I’ve been lying here in bed since 12 and here I am at 4.30ish, wide awake. In fact, I just fixed myself a supper snack (or a super early breakfast?). I made a sandwich with sauteed mushrooms. You know what? fun fact, that was my first mushroom sandwich ever. I never liked mushroom before. It tasted like iron. Yeah you read it right, Iron. People called me weird because ‘Who doesn’t like mushroom?!’. But no worries, I’m reaaalllly on my attempt liking mushroom(s), and I must say it’s going on pretty well. I’m definitely getting there.

By the way, I’ve been pms-ing so badly. Ha! Not like that’s a worthy piece of information.

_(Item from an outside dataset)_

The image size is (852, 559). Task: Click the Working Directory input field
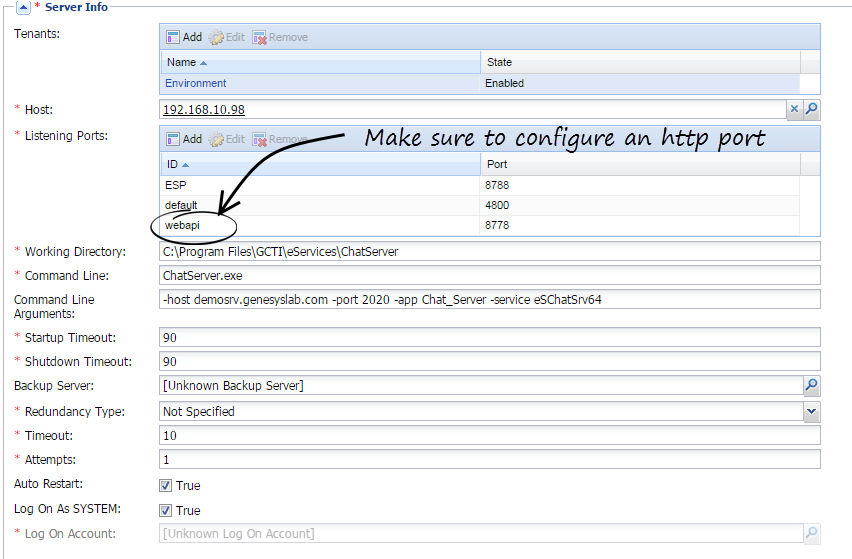coord(490,252)
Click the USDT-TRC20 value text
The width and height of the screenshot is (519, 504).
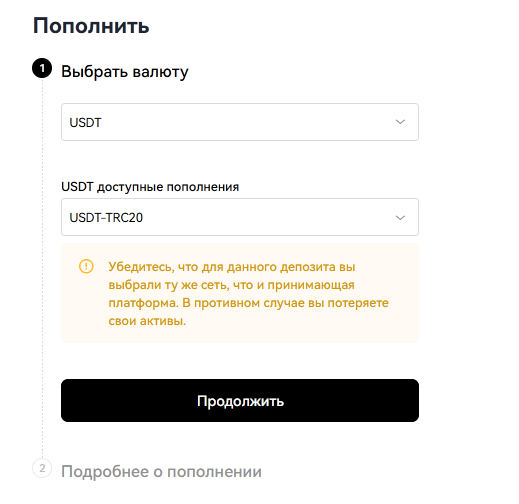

But seriously, yesterday I woke up felt super crappy shit and continued being crappy shit for the rest of the day. I was supposed to do work (well I’m suppose to do work now, actually), but I just couldn’t. I was too angry & impatient, and yeah well, simply upset at everything at the time. Even one teeny tiny typo could make me rage and felt like smashing my laptop into the wall over and over again until it completely fell apart. So I ended up surfing the net, browsing on books and new movies, Youtube-ing and bitching about anything that moves to my best friends. I’m sorry, the last one was such a girlie - girl thing to do. But what to do? Blame the hormones! Nyeh nyeh.

Now it’s even harder for me to fall asleep with this tummy cramps starts to kick in. And I have to wake up early, errr like in few hours. Gah!

So much for hoping to go to bed early huh?